▶ Exercise directions: Only lines containing the word "Pendaftaran" belong in the answer; copy each one from the records.

Data listing: Begin

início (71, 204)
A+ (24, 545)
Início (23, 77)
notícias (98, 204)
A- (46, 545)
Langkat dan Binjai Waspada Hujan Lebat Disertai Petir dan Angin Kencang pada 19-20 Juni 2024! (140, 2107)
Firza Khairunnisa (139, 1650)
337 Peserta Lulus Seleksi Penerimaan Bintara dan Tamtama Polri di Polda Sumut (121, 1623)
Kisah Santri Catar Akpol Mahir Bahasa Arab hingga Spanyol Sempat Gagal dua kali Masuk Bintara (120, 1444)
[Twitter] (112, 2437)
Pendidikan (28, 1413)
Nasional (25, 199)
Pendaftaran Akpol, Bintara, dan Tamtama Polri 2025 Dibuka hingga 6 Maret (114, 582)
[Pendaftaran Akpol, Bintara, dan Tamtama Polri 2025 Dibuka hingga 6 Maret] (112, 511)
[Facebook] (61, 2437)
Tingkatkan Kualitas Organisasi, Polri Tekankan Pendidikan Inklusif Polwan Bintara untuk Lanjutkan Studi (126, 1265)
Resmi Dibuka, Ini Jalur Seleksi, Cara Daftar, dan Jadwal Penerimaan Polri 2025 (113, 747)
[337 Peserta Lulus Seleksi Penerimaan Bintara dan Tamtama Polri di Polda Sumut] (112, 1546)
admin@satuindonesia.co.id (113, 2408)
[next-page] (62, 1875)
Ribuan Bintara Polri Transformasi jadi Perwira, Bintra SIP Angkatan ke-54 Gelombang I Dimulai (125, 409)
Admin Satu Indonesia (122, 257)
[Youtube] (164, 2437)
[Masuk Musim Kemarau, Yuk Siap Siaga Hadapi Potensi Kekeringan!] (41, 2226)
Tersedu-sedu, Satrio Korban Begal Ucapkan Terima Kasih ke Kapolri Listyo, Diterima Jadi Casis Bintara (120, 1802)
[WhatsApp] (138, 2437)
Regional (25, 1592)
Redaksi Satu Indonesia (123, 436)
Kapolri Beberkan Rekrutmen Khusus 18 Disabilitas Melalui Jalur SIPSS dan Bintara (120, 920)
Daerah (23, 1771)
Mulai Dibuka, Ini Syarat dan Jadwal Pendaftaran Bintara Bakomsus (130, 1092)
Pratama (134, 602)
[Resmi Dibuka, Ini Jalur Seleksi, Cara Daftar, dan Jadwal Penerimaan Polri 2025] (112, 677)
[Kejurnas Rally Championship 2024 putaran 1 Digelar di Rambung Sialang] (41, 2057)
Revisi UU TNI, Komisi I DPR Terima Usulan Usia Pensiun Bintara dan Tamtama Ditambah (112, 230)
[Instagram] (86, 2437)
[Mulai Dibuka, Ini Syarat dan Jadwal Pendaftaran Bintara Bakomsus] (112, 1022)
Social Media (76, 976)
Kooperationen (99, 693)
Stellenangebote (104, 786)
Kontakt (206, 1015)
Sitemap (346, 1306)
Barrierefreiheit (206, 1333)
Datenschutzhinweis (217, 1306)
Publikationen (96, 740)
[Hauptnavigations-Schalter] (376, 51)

Data listing: End

▶ Answer for this exercise:
Pendaftaran Akpol, Bintara, dan Tamtama Polri 2025 Dibuka hingga 6 Maret (114, 582)
[Pendaftaran Akpol, Bintara, dan Tamtama Polri 2025 Dibuka hingga 6 Maret] (112, 511)
Mulai Dibuka, Ini Syarat dan Jadwal Pendaftaran Bintara Bakomsus (130, 1092)
[Mulai Dibuka, Ini Syarat dan Jadwal Pendaftaran Bintara Bakomsus] (112, 1022)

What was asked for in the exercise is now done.